During the defrosting cycle, the solenoid valve 6a is opened. Thus, hot gas flows, as indicated by broken line arrows, through the refrigerating unit directly into the evaporator 4 by way of the bypass pipeline 6 without flowing through the condenser 2 to thereby heat the evaporator, as a result of which the frost and ice deposited on the evaporator 4 are removed. When the temperature of the pipeline 5a increases progressively as the defrosting and deicing proceeds within the evaporator 4 and attains the first low temperature Ta2, the temperature detecting switch 7 detects this low temperature Ta2 which indicates the completion of the detecting cycle, whereupon the solenoid valve 6a is closed to complete the defrosting cycle.
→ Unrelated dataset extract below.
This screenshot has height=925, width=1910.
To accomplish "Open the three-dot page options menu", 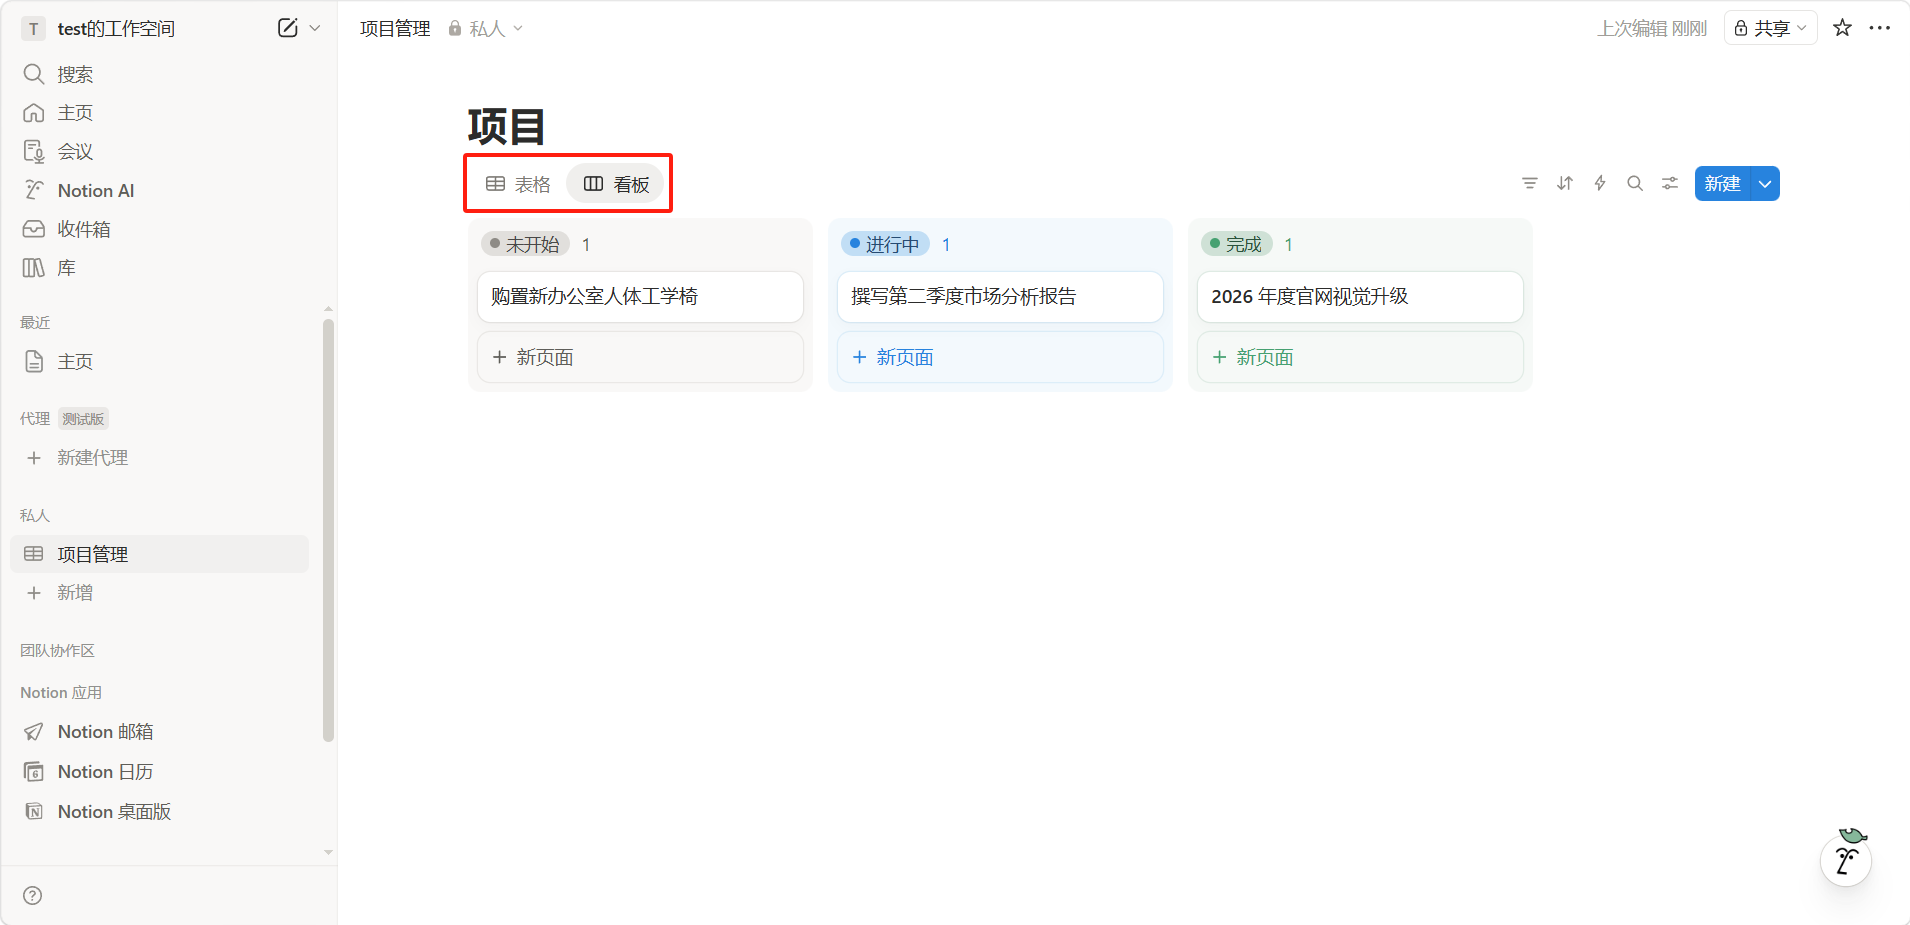I will [x=1880, y=28].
If the solenoid valve 6a is prevented from being closed for some reason upon the completion of the abovementioned defrosting cycle, then the defrosting cycle continues to be effective even when the temperature of the pipeline 5a has attained the first low temperature Ta2. Consequently, the temperature of the pipeline 5a rises beyond the first low temperature Ta2 to ultimately attain a second predetermined high temperature Ta3 (FIG. 1) which may be set at 55° C., by way of example. The temperature detecting switch 7 provided in the pipeline 5a according to the present invention detects this high temperature Ta3, whereupon the control circuit (not shown) responds to the output of the detecting switch 7 to thereby stop the operation of the compressor.
As will be appreciated from the foregoing description, the temperature rise at the low-pressure side of the refrigerating unit in an abnormal defrosting cycle can be detected without being influenced by the motor temperature and/or the exhaust gas temperature of the compressor, whereby a rapid and reliable protection of the compressor can be accomplished. Furthermore, because the low-pressure side of the refrigerating unit can be protected from a high temperature in addition to the compressor itself being protected, the parts used in the refrigerating apparatus that are made of resin, which has inherently poor heat resistance can also be protected from high temperatures.
It is understood that the invention and many of its attendant advantages will be apparent from the foregoing description and it that various changes may be made in the form, construction and arrangement thereof without departing from the spirit and scope of the invention or sacrificing all of its material advantages, the form hereinbefore described being merely a preferred or exemplary embodiment thereof.